Applicable Scenarios
The following scenarios are suitable for metric design first:
- Taking over an unfamiliar business table and needing to determine which fields are suitable as dimensions, metrics, and filters
- Preparing to build sales, operations, customer, product, or financial topic metrics
- Multiple fields with similar meanings that could easily lead to incorrect statistical logic
- Preparing to build DWD / DWS / ADS or Silver / Gold layered models
- Preparing to persist metrics to a BI tool, semantic layer, or analytics application
- Business teams have different understandings of the same metric and need to agree on a unified definition
Do not ask the Agent to create tasks when field meanings and metric logic are unclear. Completing metric design first reduces rework and incorrect data outputs.
Recommended Workflow
Do Read-Only Exploration First
Ask the Agent to view the table structure and a small amount of sample data first. Do not create tasks, write to tables, or modify configurations.
Suggested prompt:
The Agent will typically focus on:
- Field names and types
- Whether there is a primary key or order line ID
- Which fields are suitable as dimensions
- Which fields are suitable as measures
- Which fields are suitable as time scope
- Which fields look more like system or audit fields
- Null values, outliers, date ranges, and enumeration values in the sample data
Identify Field Roles
The first step in metric design is to clarify field roles.

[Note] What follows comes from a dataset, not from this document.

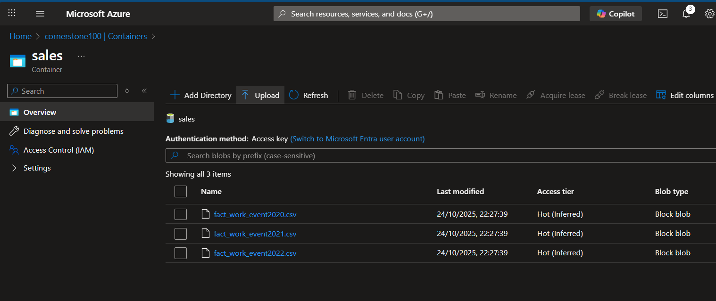Collapse the sidebar menu with double chevron
The image size is (716, 301).
(x=144, y=91)
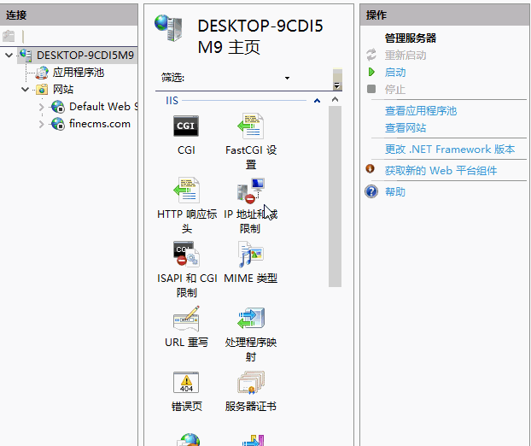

| Field role | Meaning | Examples |
|---|---|---|
| Dimension fields | Used for grouping, slicing, and comparison | Product, customer, region, channel |
| Metric fields | Used for sum, count, average, ratio calculations | Amount, quantity, duration, cost |
| Time fields | Used for daily, weekly, monthly, and quarterly statistics | Sales date, order time, partition date |
| Filter fields | Used to define business scope | Status, type, whether valid, whether refunded |
| System fields | Used for data governance or technical tracking | Created time, updated time, batch ID |
For time fields, distinguish between business event time and system processing time. For example, sales analysis typically uses the sales date, not the data write time.
Design Metric Logic
When asking the Agent to output metric definitions, include at least the following:
- Metric name
- Business definition
- Calculation logic
- Data source
- Statistical granularity
- Available dimensions
- Time scope
- Filter conditions
- Logic risks
Example metrics:
| Metric | Business definition | Common calculation logic |
|---|---|---|
| Sales amount | Total sales amount for valid orders in a given time range | SUM(sale_amount) |
| Order count | Number of orders in a given time range | COUNT(order_id) or COUNT(DISTINCT order_id) |
| Average order value | Average spending per order or customer | SUM(amount) / COUNT(DISTINCT order_id) |
| Product sales ranking | Aggregate sales amount by product and rank | SUM(amount) GROUP BY product_name |
| Daily average sales amount | Average daily sales amount over a time range | SUM(amount) / COUNT(DISTINCT sale_date) |
Order count and average order value especially need business confirmation. If the table only has an order line ID and no order header ID, COUNT(*) may be counting order lines rather than orders.
Logic Risk Review
Metric design should not only output a list of metrics — it should also surface logic risks.
Common risks include:
- It is unclear whether an amount field represents the actual payment, list price, amount including tax, or net amount after refund
- Missing order status, refund flag, or validity flag makes it impossible to determine which records should be included in the metric
created_at,updated_at,biz_date, andsale_dateare used interchangeably- An ID field may be an order line ID rather than an order ID
- The same table has multiple similar amount fields or date fields
- Too little sample data to determine enumeration values, null rates, and outliers
- Metrics have different logic when calculated at the customer, order, product, or store level
Suggested prompt:
Metric Naming Recommendations
Metric names should be stable, readable, and maintainable. Use a consistent naming convention, for example:
Examples:
| Metric | Suggested name | Notes |
|---|---|---|
| Total sales amount | sales_amount_total | Sum of sales amount |
| Order count | sales_order_count | Number of orders |
| Average order value | sales_avg_order_value | Average order value |
| Product sales ranking | sales_product_rank | Product-level ranking |
| Customer order count | sales_customer_order_count | Customer-level order count |
If the enterprise already has a metric naming standard, ask the Agent to follow the existing standard rather than inventing a new naming scheme.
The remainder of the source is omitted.